## PROMPT
Will you write out all the entries below exactly?

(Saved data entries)
+++

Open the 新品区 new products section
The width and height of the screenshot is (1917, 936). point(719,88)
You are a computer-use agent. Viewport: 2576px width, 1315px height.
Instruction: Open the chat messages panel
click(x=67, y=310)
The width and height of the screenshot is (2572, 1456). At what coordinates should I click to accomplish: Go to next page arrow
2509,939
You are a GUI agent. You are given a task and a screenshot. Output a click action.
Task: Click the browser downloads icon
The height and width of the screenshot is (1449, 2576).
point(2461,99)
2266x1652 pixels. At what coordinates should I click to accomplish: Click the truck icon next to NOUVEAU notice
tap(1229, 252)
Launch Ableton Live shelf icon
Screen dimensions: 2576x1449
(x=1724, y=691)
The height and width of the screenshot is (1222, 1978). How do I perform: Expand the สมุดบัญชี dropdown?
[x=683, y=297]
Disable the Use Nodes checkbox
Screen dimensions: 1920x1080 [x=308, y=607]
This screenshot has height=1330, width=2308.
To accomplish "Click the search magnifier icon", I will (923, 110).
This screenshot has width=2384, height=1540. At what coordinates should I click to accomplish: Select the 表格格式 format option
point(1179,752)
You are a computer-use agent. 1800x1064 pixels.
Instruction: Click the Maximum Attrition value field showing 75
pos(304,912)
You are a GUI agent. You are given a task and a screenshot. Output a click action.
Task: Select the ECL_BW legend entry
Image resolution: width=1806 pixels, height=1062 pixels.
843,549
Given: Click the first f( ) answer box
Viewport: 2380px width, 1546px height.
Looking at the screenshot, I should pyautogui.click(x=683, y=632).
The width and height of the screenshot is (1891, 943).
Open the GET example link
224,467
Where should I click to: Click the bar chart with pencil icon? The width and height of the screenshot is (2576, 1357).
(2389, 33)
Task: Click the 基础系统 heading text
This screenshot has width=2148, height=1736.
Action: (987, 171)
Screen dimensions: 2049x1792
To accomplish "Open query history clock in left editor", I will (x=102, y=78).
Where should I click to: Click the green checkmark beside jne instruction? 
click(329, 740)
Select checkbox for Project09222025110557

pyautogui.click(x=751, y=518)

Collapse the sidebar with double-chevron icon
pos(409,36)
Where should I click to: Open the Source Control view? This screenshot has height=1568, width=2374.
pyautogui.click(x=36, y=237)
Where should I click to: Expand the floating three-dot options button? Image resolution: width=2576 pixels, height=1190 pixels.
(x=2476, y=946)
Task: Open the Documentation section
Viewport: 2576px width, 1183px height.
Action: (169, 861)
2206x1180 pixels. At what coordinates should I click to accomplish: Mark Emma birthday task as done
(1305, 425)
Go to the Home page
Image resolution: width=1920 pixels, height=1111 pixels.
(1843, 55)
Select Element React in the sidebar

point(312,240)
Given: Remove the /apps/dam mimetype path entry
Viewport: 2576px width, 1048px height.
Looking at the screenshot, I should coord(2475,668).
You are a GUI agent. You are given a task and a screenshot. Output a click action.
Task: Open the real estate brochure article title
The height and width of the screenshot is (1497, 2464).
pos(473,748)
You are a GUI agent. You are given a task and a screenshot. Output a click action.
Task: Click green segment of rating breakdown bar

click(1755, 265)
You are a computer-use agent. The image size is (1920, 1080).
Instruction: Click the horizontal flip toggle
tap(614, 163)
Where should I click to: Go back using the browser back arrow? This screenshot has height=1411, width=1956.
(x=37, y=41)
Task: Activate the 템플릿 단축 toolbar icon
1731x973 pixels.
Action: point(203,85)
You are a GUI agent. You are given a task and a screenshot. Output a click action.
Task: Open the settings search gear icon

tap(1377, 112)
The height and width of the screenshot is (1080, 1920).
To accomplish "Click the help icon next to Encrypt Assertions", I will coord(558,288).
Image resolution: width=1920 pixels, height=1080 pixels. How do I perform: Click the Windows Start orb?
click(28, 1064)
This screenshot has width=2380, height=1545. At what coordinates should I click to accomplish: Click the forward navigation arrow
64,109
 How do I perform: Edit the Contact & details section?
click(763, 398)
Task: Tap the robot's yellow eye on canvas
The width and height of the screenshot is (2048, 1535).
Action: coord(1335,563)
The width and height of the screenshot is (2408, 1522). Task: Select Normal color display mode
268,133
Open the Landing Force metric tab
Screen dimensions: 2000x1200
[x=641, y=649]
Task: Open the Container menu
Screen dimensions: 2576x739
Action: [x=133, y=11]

+++

## TASK RESPONSE
Open the 新品区 new products section
The width and height of the screenshot is (1917, 936). point(719,88)
You are a computer-use agent. Viewport: 2576px width, 1315px height.
Instruction: Open the chat messages panel
click(x=67, y=310)
The width and height of the screenshot is (2572, 1456). At what coordinates should I click to accomplish: Go to next page arrow
2509,939
You are a GUI agent. You are given a task and a screenshot. Output a click action.
Task: Click the browser downloads icon
The height and width of the screenshot is (1449, 2576).
point(2461,99)
2266x1652 pixels. At what coordinates should I click to accomplish: Click the truck icon next to NOUVEAU notice
tap(1229, 252)
Launch Ableton Live shelf icon
Screen dimensions: 2576x1449
(x=1724, y=691)
The height and width of the screenshot is (1222, 1978). How do I perform: Expand the สมุดบัญชี dropdown?
[x=683, y=297]
Disable the Use Nodes checkbox
Screen dimensions: 1920x1080 [x=308, y=607]
This screenshot has height=1330, width=2308.
To accomplish "Click the search magnifier icon", I will (923, 110).
This screenshot has width=2384, height=1540. At what coordinates should I click to accomplish: Select the 表格格式 format option
point(1179,752)
You are a computer-use agent. 1800x1064 pixels.
Instruction: Click the Maximum Attrition value field showing 75
pos(304,912)
You are a GUI agent. You are given a task and a screenshot. Output a click action.
Task: Select the ECL_BW legend entry
Image resolution: width=1806 pixels, height=1062 pixels.
843,549
Given: Click the first f( ) answer box
Viewport: 2380px width, 1546px height.
Looking at the screenshot, I should pyautogui.click(x=683, y=632).
The width and height of the screenshot is (1891, 943).
Open the GET example link
224,467
Where should I click to: Click the bar chart with pencil icon? The width and height of the screenshot is (2576, 1357).
(2389, 33)
Task: Click the 基础系统 heading text
This screenshot has width=2148, height=1736.
Action: (987, 171)
Screen dimensions: 2049x1792
To accomplish "Open query history clock in left editor", I will (x=102, y=78).
Where should I click to: Click the green checkmark beside jne instruction? 
click(329, 740)
Select checkbox for Project09222025110557

pyautogui.click(x=751, y=518)

Collapse the sidebar with double-chevron icon
pos(409,36)
Where should I click to: Open the Source Control view? This screenshot has height=1568, width=2374.
pyautogui.click(x=36, y=237)
Where should I click to: Expand the floating three-dot options button? Image resolution: width=2576 pixels, height=1190 pixels.
(x=2476, y=946)
Task: Open the Documentation section
Viewport: 2576px width, 1183px height.
Action: (169, 861)
2206x1180 pixels. At what coordinates should I click to accomplish: Mark Emma birthday task as done
(1305, 425)
Go to the Home page
Image resolution: width=1920 pixels, height=1111 pixels.
(1843, 55)
Select Element React in the sidebar

point(312,240)
Given: Remove the /apps/dam mimetype path entry
Viewport: 2576px width, 1048px height.
Looking at the screenshot, I should coord(2475,668).
You are a GUI agent. You are given a task and a screenshot. Output a click action.
Task: Open the real estate brochure article title
The height and width of the screenshot is (1497, 2464).
pos(473,748)
You are a GUI agent. You are given a task and a screenshot. Output a click action.
Task: Click green segment of rating breakdown bar

click(1755, 265)
You are a computer-use agent. The image size is (1920, 1080).
Instruction: Click the horizontal flip toggle
tap(614, 163)
Where should I click to: Go back using the browser back arrow? This screenshot has height=1411, width=1956.
(x=37, y=41)
Task: Activate the 템플릿 단축 toolbar icon
1731x973 pixels.
Action: point(203,85)
You are a GUI agent. You are given a task and a screenshot. Output a click action.
Task: Open the settings search gear icon

tap(1377, 112)
The height and width of the screenshot is (1080, 1920).
To accomplish "Click the help icon next to Encrypt Assertions", I will coord(558,288).
Image resolution: width=1920 pixels, height=1080 pixels. How do I perform: Click the Windows Start orb?
click(28, 1064)
This screenshot has width=2380, height=1545. At what coordinates should I click to accomplish: Click the forward navigation arrow
64,109
 How do I perform: Edit the Contact & details section?
click(763, 398)
Task: Tap the robot's yellow eye on canvas
The width and height of the screenshot is (2048, 1535).
Action: coord(1335,563)
The width and height of the screenshot is (2408, 1522). Task: Select Normal color display mode
268,133
Open the Landing Force metric tab
Screen dimensions: 2000x1200
[x=641, y=649]
Task: Open the Container menu
Screen dimensions: 2576x739
Action: [x=133, y=11]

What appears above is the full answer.